# PROBLEM
Copy the lines from the start of the records up to and including the line with "The width and height of the screenshot is (774, 673).", leaving out the pictures.

══ DATA FOR THIS TASK

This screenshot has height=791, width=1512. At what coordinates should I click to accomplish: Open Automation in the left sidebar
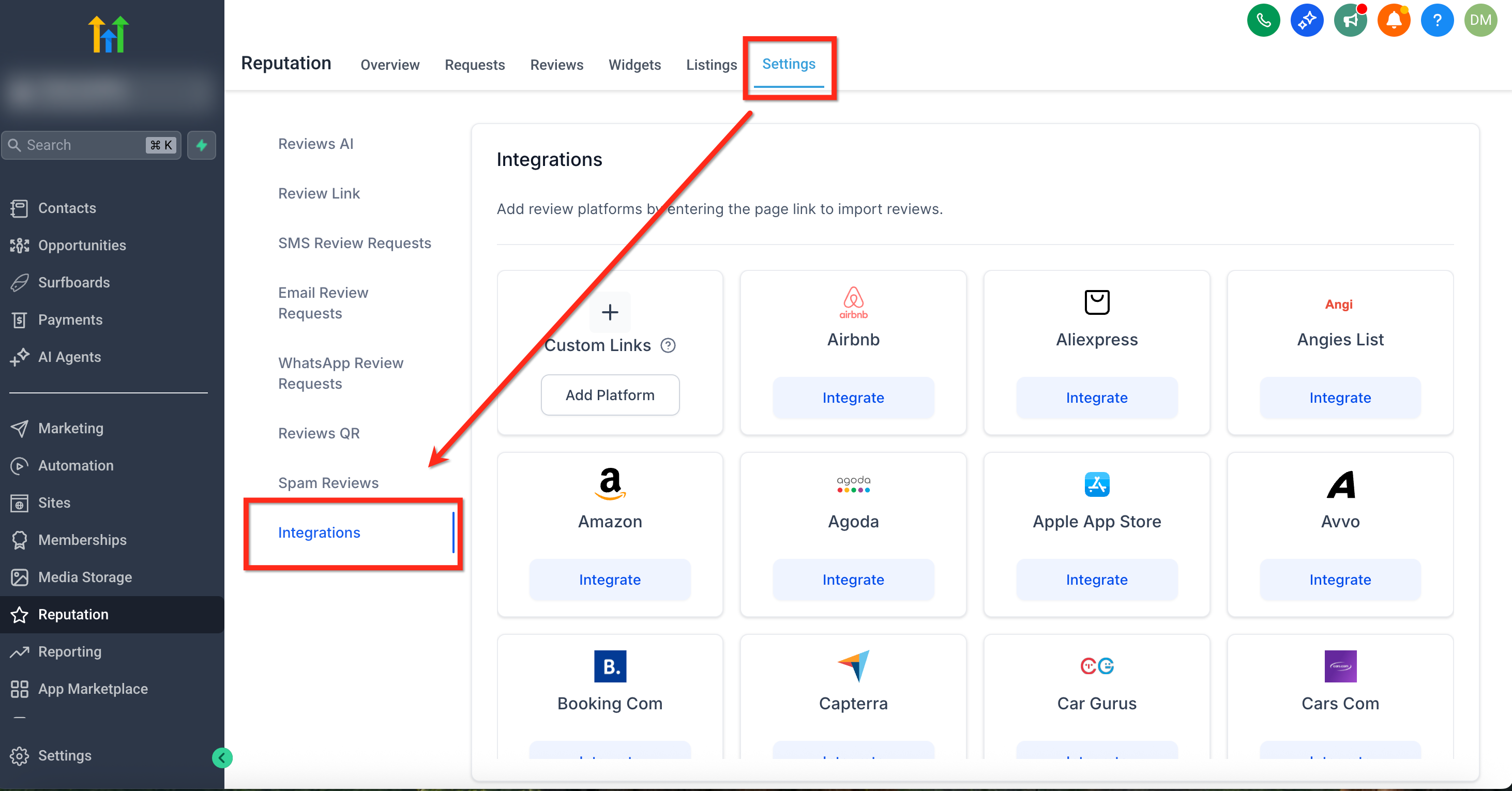point(75,465)
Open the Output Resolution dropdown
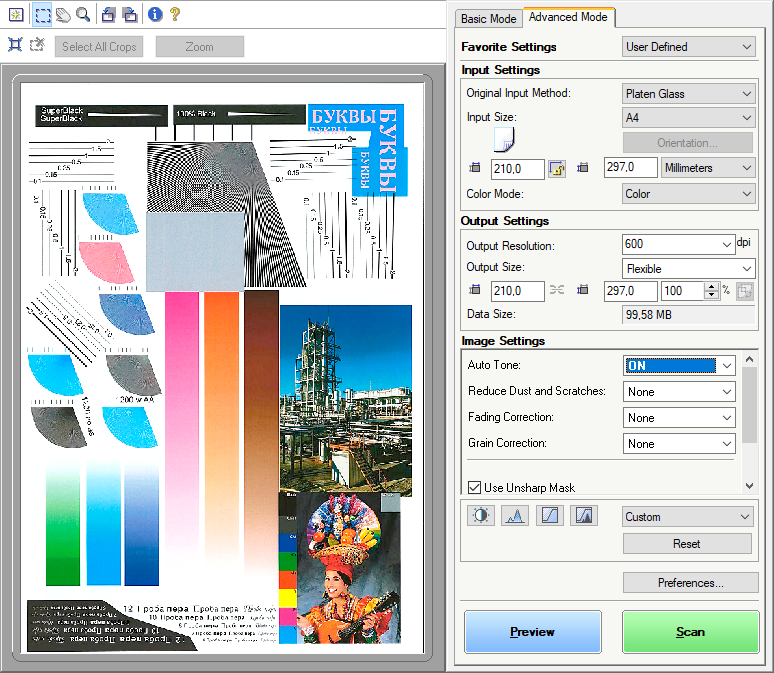The width and height of the screenshot is (774, 673). tap(726, 244)
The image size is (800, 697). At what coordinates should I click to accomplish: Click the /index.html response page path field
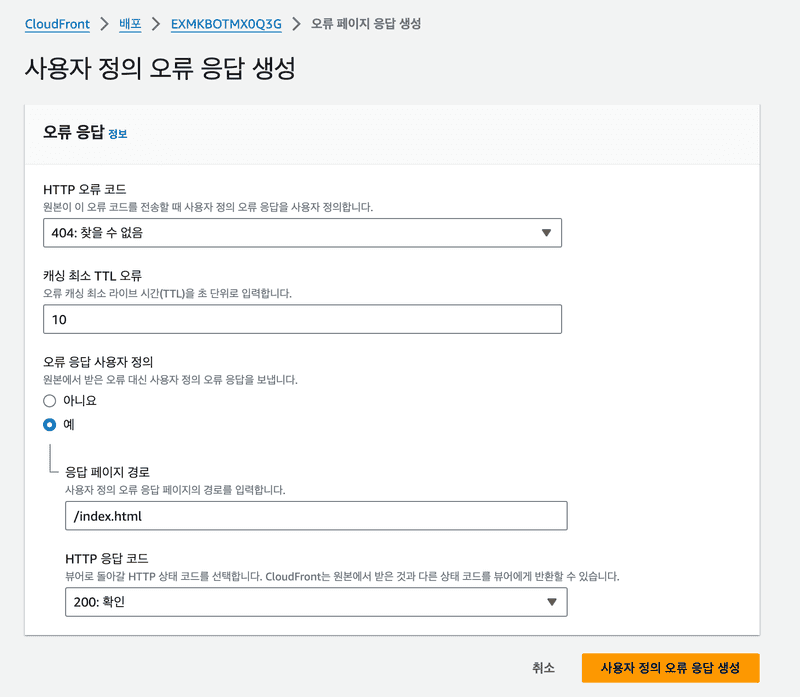pyautogui.click(x=315, y=516)
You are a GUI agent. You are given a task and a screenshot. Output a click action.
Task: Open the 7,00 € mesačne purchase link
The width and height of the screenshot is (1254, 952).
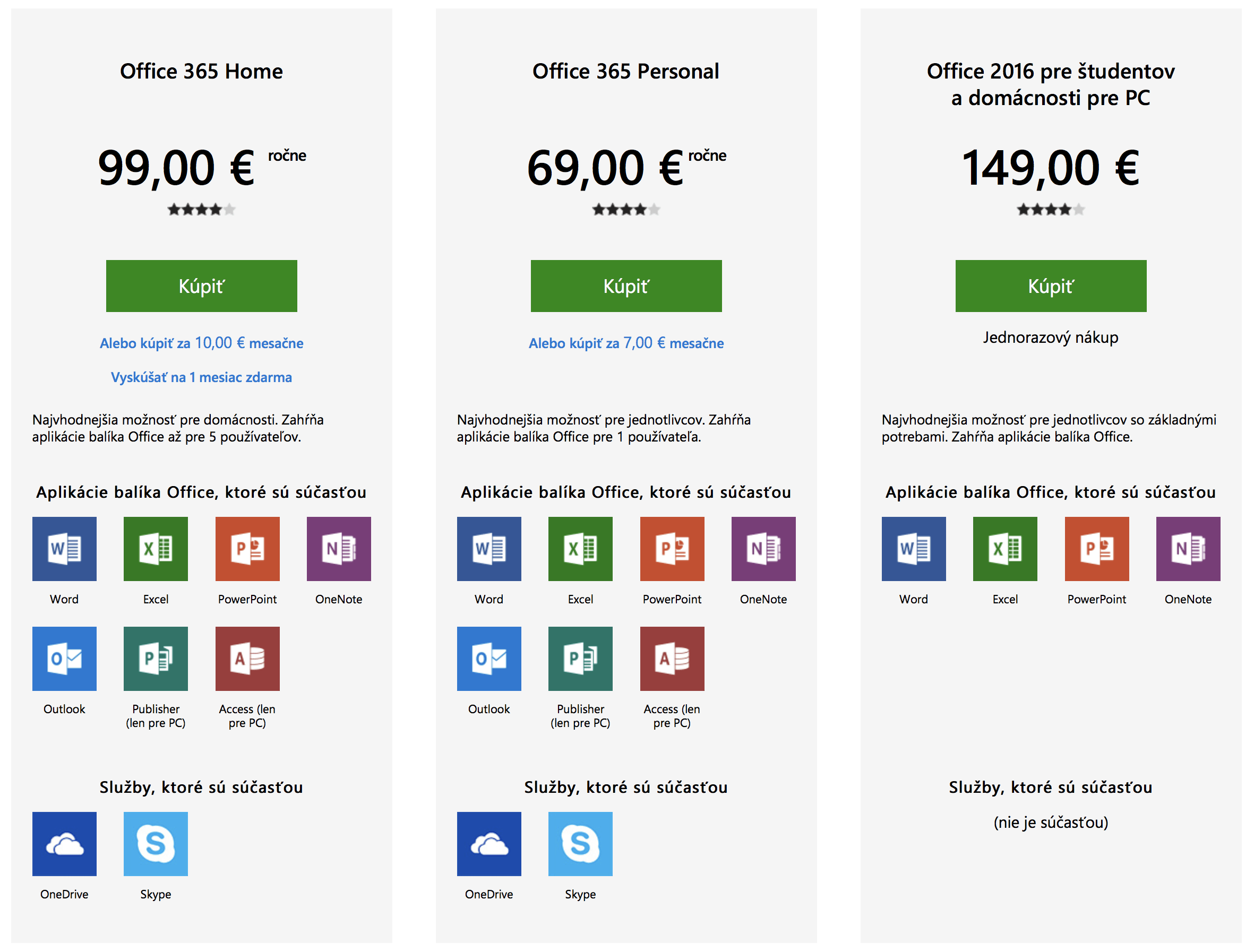[626, 343]
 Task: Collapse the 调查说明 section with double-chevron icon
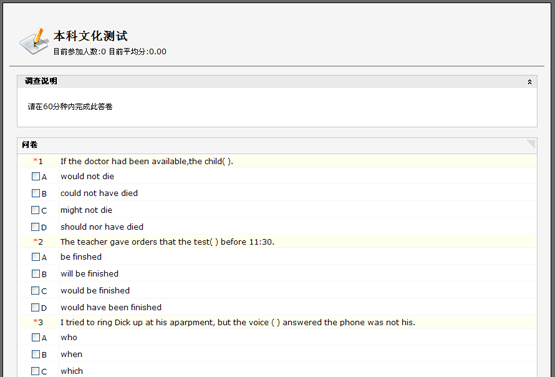pos(530,82)
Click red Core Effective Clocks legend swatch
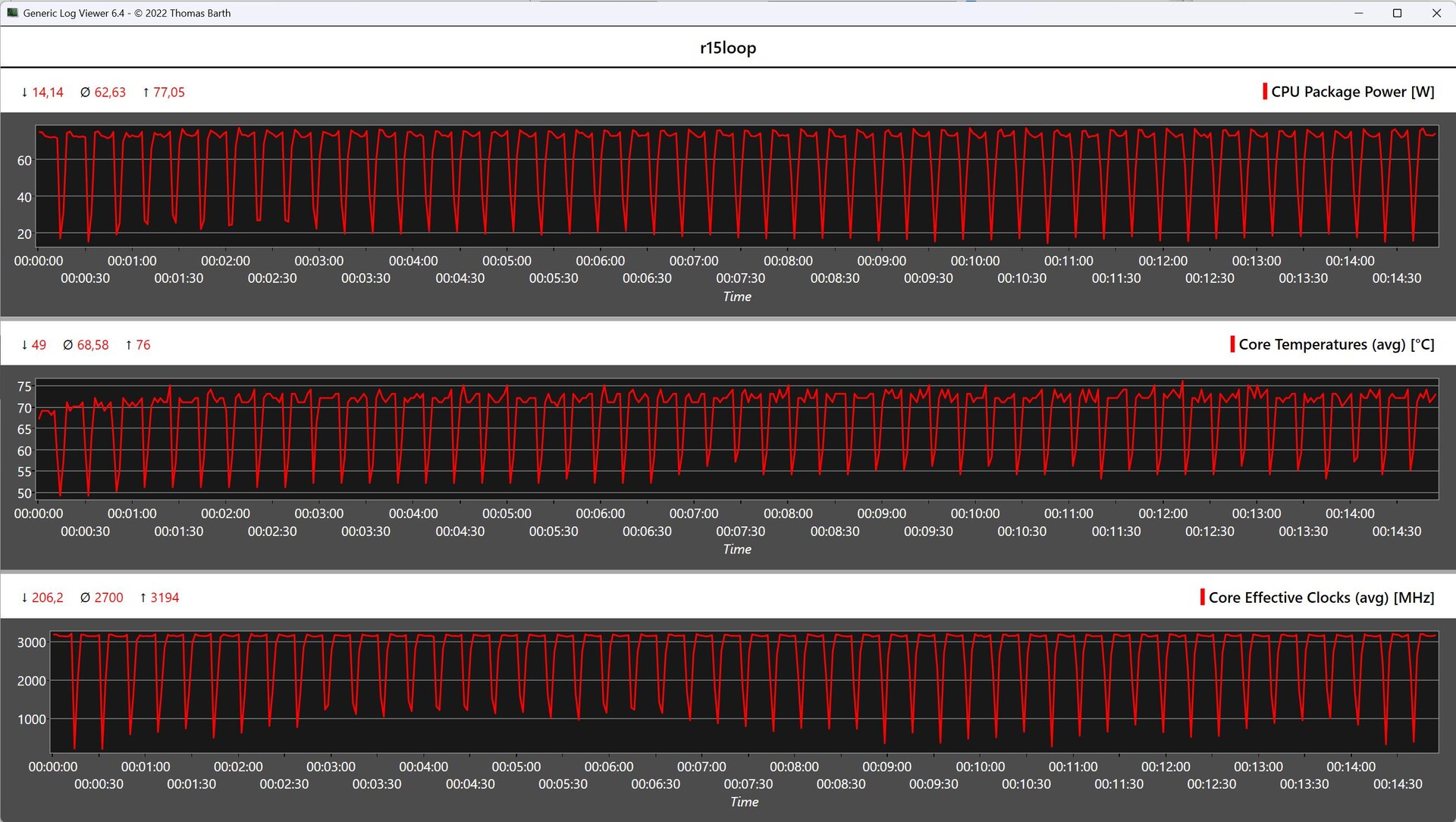 point(1202,598)
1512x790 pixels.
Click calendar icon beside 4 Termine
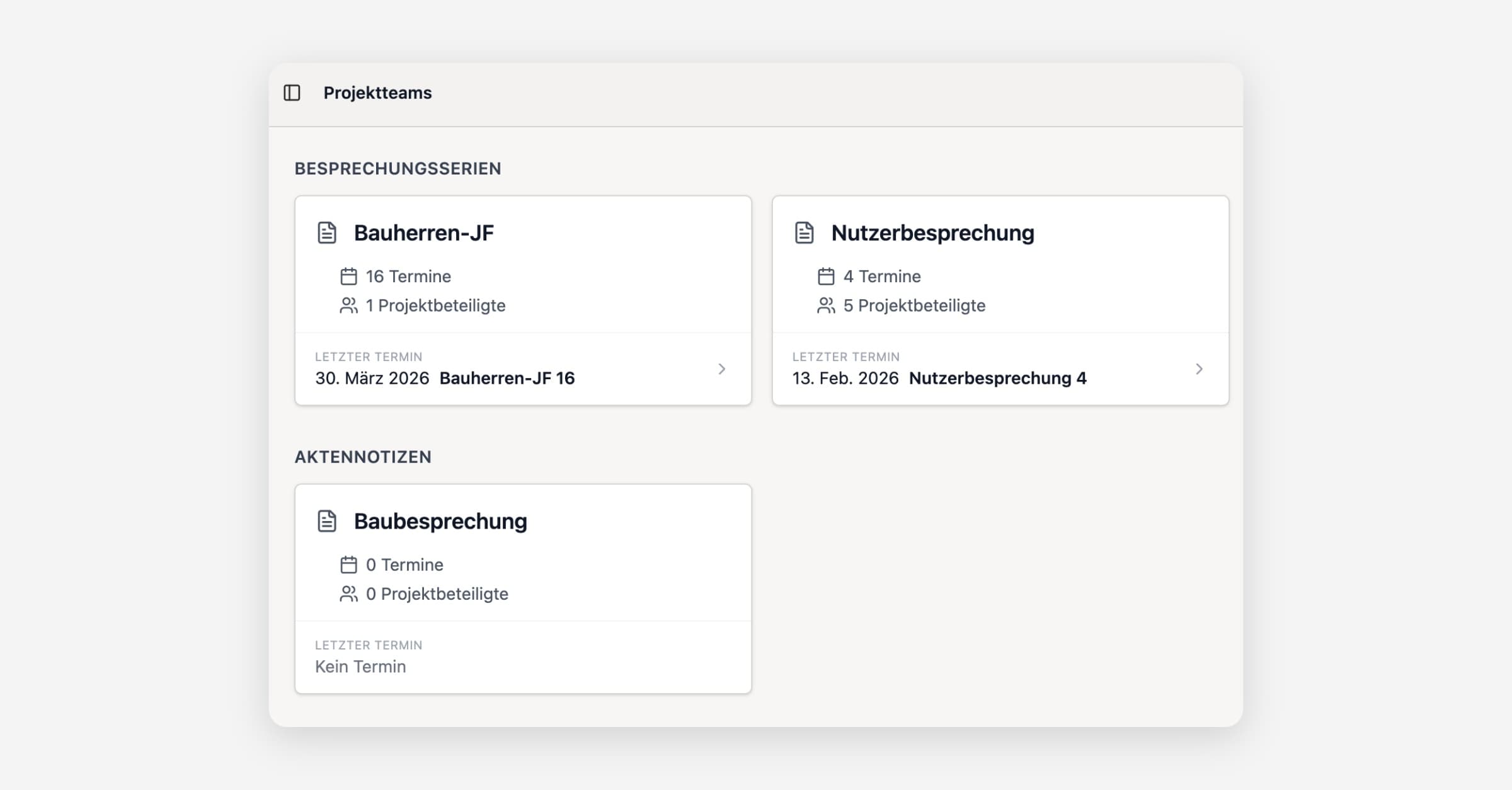point(826,277)
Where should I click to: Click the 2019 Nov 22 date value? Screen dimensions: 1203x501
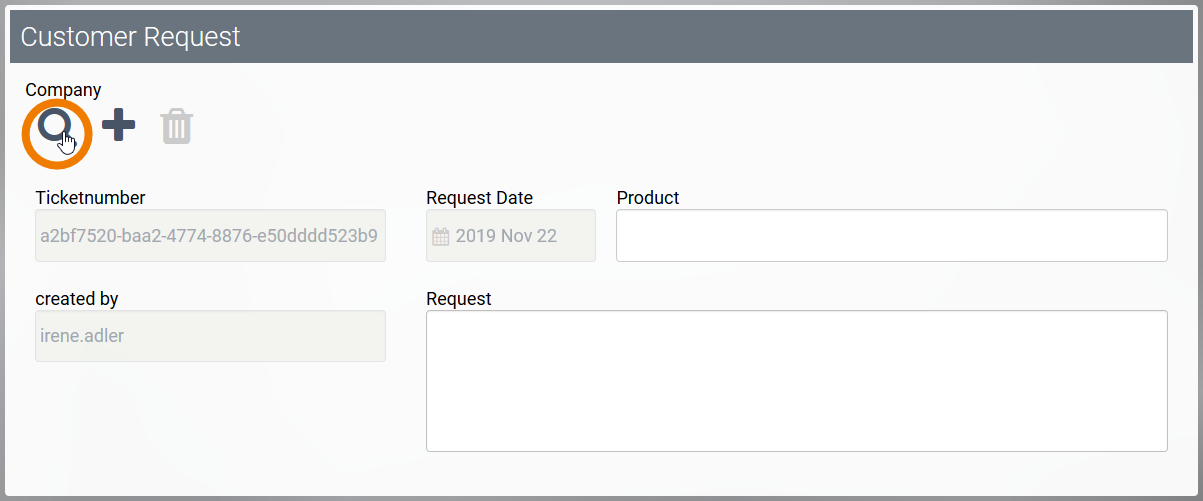coord(506,237)
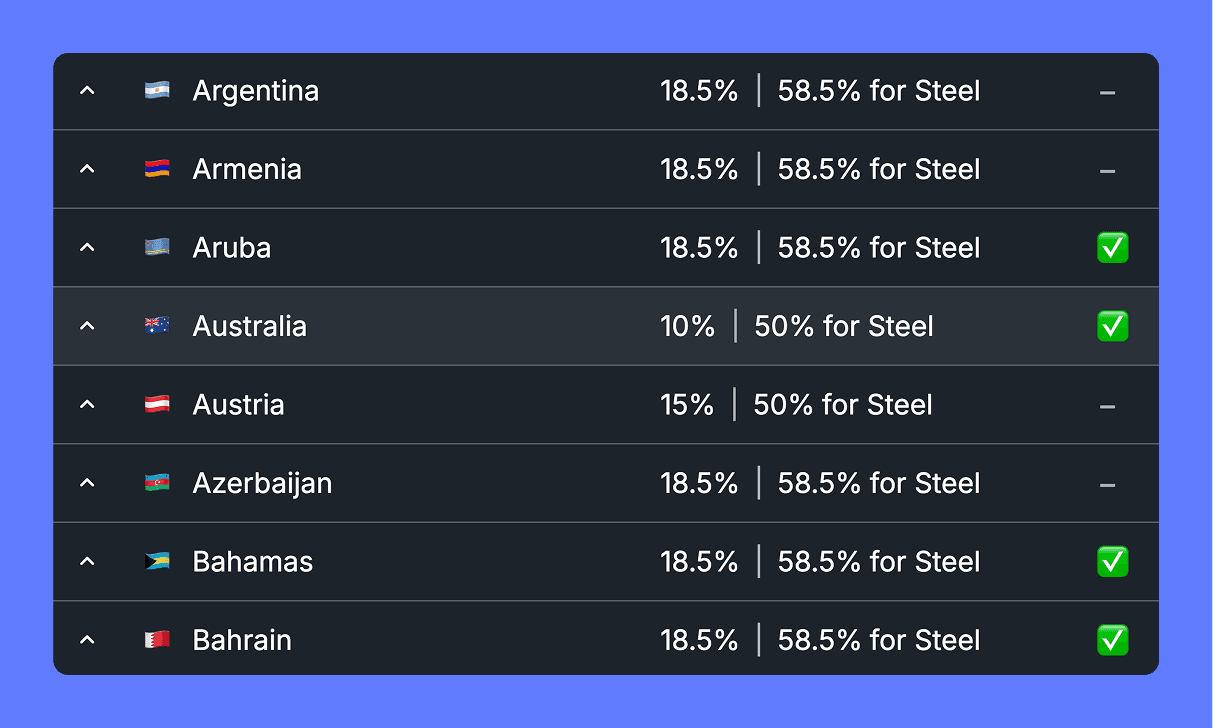Collapse the Argentina row using its chevron

tap(87, 91)
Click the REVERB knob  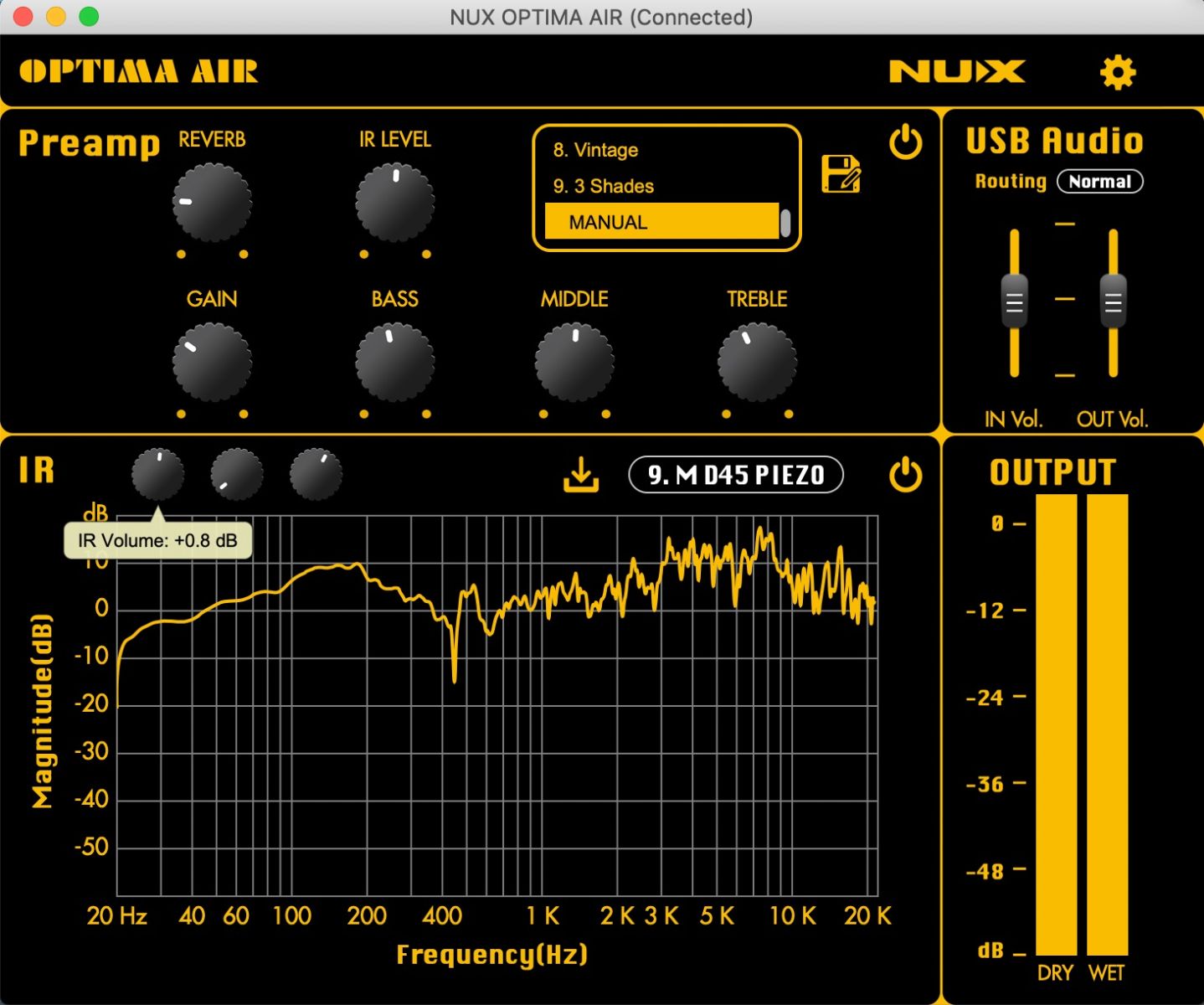[x=212, y=203]
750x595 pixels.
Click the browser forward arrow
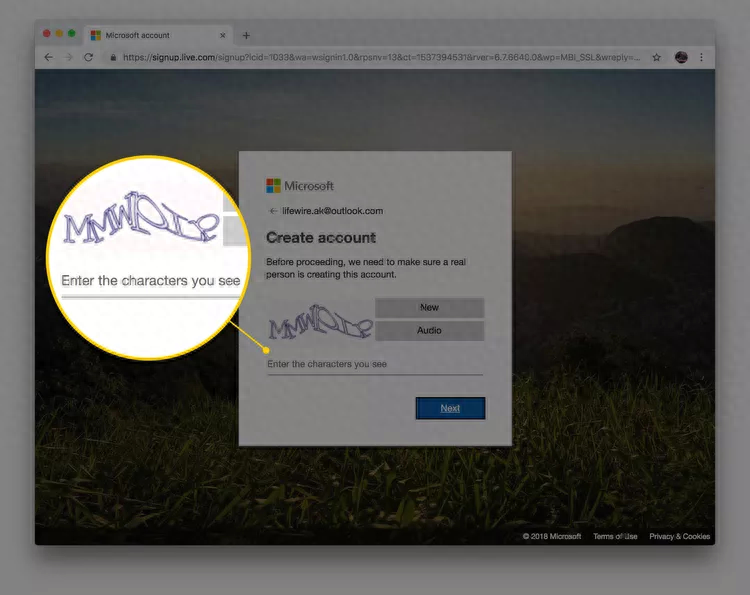click(x=68, y=57)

════

# CORRECT ANSWER
This screenshot has height=791, width=1512. At what coordinates should I click to accomplish: Open Automation in the left sidebar
point(75,465)
Open the Output Resolution dropdown
The width and height of the screenshot is (774, 673). tap(726, 244)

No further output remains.